[Stored data entries]
******************************
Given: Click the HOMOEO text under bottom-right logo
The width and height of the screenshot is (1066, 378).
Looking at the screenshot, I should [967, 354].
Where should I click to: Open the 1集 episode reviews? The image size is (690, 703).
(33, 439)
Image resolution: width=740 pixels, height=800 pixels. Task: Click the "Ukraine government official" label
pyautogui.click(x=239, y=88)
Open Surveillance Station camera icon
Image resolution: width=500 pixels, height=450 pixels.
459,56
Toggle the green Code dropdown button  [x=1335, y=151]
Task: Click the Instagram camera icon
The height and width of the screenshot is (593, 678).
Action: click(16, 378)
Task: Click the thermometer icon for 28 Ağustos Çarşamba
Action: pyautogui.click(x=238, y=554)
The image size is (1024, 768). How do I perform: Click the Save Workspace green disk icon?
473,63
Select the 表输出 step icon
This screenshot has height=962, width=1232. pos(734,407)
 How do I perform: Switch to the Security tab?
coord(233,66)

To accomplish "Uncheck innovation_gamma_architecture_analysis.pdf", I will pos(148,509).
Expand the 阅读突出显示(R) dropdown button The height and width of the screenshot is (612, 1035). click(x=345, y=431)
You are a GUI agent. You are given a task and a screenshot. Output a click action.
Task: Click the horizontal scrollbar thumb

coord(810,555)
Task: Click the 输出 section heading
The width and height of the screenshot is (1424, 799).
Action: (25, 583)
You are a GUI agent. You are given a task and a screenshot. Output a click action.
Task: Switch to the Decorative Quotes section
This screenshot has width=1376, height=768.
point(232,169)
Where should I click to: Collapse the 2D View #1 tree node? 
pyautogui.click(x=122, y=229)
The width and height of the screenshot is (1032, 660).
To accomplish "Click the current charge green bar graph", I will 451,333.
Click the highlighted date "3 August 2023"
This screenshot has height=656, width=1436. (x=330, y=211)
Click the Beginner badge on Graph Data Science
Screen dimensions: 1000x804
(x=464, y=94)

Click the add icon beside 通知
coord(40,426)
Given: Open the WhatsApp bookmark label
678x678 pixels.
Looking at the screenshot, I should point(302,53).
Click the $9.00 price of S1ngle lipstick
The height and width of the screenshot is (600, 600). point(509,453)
******************************
**Task**: Would you write out all of the data again, unchanged?

**Written answer**:
Given: Click the HOMOEO text under bottom-right logo
The width and height of the screenshot is (1066, 378).
Looking at the screenshot, I should [967, 354].
Where should I click to: Open the 1集 episode reviews? The image size is (690, 703).
(33, 439)
Image resolution: width=740 pixels, height=800 pixels. Task: Click the "Ukraine government official" label
pyautogui.click(x=239, y=88)
Open Surveillance Station camera icon
Image resolution: width=500 pixels, height=450 pixels.
459,56
Toggle the green Code dropdown button  [x=1335, y=151]
Task: Click the Instagram camera icon
The height and width of the screenshot is (593, 678).
Action: click(16, 378)
Task: Click the thermometer icon for 28 Ağustos Çarşamba
Action: pyautogui.click(x=238, y=554)
The image size is (1024, 768). How do I perform: Click the Save Workspace green disk icon?
473,63
Select the 表输出 step icon
This screenshot has height=962, width=1232. pos(734,407)
 How do I perform: Switch to the Security tab?
coord(233,66)

To accomplish "Uncheck innovation_gamma_architecture_analysis.pdf", I will pos(148,509).
Expand the 阅读突出显示(R) dropdown button The height and width of the screenshot is (612, 1035). click(x=345, y=431)
You are a GUI agent. You are given a task and a screenshot. Output a click action.
Task: Click the horizontal scrollbar thumb

coord(810,555)
Task: Click the 输出 section heading
The width and height of the screenshot is (1424, 799).
Action: (25, 583)
You are a GUI agent. You are given a task and a screenshot. Output a click action.
Task: Switch to the Decorative Quotes section
This screenshot has width=1376, height=768.
point(232,169)
Where should I click to: Collapse the 2D View #1 tree node? 
pyautogui.click(x=122, y=229)
The width and height of the screenshot is (1032, 660).
To accomplish "Click the current charge green bar graph", I will 451,333.
Click the highlighted date "3 August 2023"
This screenshot has height=656, width=1436. (x=330, y=211)
Click the Beginner badge on Graph Data Science
Screen dimensions: 1000x804
(x=464, y=94)

Click the add icon beside 通知
coord(40,426)
Given: Open the WhatsApp bookmark label
678x678 pixels.
Looking at the screenshot, I should point(302,53).
Click the $9.00 price of S1ngle lipstick
The height and width of the screenshot is (600, 600). point(509,453)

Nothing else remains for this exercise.